十章 『離島』にて

第66話 挑発的なリドル

 クリスティアナ島の上空は常にどこか薄暗く、それは工業地帯から立ちのぼる煙が原因であるように思われた。


 この島では大陸で暮らす人々のよく知る『魔法』という概念の他にも『科学オカルト』という概念が重要視されており、それは島の文化形成に大きな影響を与えていた。


 そのもっとも顕著なものが船であり、クリスティアナ島で造られる船は、他の地域ではたとえ解体しても仕組みがよくわからない、というほど『違った』技術体系の上に成り立つものだと言われていた。


 どうにか歓迎のための食事会を早めに切り上げることに成功したオーギュストは、用意された部屋へと通される。


 木材でありながらどこか石材加工を想像させる質実剛健、遊びのない機能最優先というかんじの調度品が、これもいちいち定規で測ったかのようにきっちりと並べられた肩の凝りそうな空間には、先客がいた。


 深い青の長髪を結えて体の前に垂らす髪型をした、長身の貴公子……

 オーギュストの姿を確認して翡翠色の瞳に安堵を浮かべる彼は、バスティアンであった。


 オーギュストに伝令役としてクリスティアナ島へと放たれたバスティアンは、見事に役目を果たし、その後はこちらにとどまっていたのだ。


 だから彼がここにいるのは不自然ではない。


 オーギュストが使う予定の部屋に通されていたのも、バスティアンが学園においては『実質従者』であり、彼自身オーギュストの従者と名乗ることが多いため、『主人の部屋の検分』という理由があれば納得できる。


 しかし……


「バスティアン、君はなぜ執事服など着せられているのですか?」


 少なくとも執事服はバスティアンの持ち物ではないはずだ。

 彼が持っているのはもっと、体のラインが目立たないような、ゆったりしたローブばかりだったと思う。


 しかし、そのシャツにループタイ、スーツにスラックス、さらには白い手袋や革の靴にいたるまで、すべてがあつらえられたようにバスティアンにぴったりと合っている。

 サイズはもちろんのこと、細かな色味、折り方、生地の質感までもが、バスティアンが採寸して発注したものであるかのようなのだ。
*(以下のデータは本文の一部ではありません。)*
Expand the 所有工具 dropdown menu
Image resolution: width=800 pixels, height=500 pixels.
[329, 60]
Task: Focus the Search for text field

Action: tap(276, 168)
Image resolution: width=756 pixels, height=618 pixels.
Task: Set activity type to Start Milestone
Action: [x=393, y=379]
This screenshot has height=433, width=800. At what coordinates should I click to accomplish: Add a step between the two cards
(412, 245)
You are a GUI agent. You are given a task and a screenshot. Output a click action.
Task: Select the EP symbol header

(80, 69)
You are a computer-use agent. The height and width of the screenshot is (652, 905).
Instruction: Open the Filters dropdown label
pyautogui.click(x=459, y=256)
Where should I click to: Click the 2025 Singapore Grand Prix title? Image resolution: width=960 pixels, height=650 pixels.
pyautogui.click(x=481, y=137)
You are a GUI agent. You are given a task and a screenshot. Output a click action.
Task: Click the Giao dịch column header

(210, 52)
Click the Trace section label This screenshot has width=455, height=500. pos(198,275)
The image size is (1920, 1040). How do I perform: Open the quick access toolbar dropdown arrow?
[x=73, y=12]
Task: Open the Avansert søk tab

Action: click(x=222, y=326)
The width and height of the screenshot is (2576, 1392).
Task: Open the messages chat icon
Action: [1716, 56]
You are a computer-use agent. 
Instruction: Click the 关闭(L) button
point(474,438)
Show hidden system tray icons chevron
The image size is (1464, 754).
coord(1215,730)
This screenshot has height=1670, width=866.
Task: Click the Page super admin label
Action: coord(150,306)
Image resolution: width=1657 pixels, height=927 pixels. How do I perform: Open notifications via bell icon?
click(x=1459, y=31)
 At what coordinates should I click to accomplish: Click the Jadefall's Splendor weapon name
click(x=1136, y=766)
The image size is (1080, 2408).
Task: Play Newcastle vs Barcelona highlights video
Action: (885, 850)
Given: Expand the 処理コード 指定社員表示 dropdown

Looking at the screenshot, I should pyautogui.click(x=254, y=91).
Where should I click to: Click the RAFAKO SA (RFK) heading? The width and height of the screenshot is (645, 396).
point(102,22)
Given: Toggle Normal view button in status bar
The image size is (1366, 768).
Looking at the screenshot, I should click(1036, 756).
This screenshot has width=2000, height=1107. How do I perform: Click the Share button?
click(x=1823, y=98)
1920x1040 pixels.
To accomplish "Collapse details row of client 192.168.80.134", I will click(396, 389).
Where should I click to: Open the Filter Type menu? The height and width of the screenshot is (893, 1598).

 するとバスティアンは翡翠色の瞳で床を掃くようにしてから、観念した息をついて語り始める。


「……実は、その、海に落ちまして」


「……海に」


「落ちまして」


「……なるほど。僕が急がせてしまいましたからね……」


「い、いえ! 殿下が気に病むようなことはなにも! すべては私の不注意なのです! ……ともあれ少しでも身軽たらんとしていた私は荷物もなかったものですから、こちらで服を借りざるを得なかったわけですが……」


 現在まで出ている情報で事情はだいたい明白になったのだが、バスティアンの口ごもりかたを見ていると、まだこの話題の本当に大きな問題をはらんだ部分には触れられていないようだった。


 そう、残っているのだ、謎が。

『なぜ、バスティアンにぴったりのサイズの服があったのか?』という、わりと大きめの謎だ。


 なにせバスティアンは非常に背が高い。

 もちろん世界で類を見ないというほどではないにせよ、同年代の同性と並んでも頭一つ飛び出すぐらいの身長である。

 普段は猫背とゆったりしたローブのせいでわかりにくいが、彼の長い四肢と大きな手足に合ったものを用意するというのは、なかなか難しい。


 もちろん似たような体型の者がいたという可能性は考えられるのだが……

 バスティアンの口ごもり方が、事態をそんなに単純なものではないのだと無言のまま告げている。


 言ってしまえば『たかが服』の話題で、そこまでもったいぶられると、これからなにを言われるんだという不安がどんどん大きくなってくる。


 オーギュストがついにこの慎重で内気な従者を急かすのを耐えきれなくなりそうな頃合いで、ようやくバスティアンは口を開く。


「用意されていたのです、『私の服』が」


「……すみません、ちょっと問題の大きさを理解しかねるのですが……」


「……もっと言うならば、殿下の陣営に所属するすべての者の服が、あったのです。もちろん、殿下のお召し物も含めて」


「……」


 ようやく、バスティアンの抱いている恐れの一端を理解した。


 もちろん『ほとんど来たこともないような場所に自分用の服があった。怖い』という奇妙さから来る恐れもあるだろう。


 だが、問題の本質はそこではないのだ。


 貴族の服というのは基本的にオーダーメイドであり、すべての貴族が家ごとに『御用達』の店を持っている。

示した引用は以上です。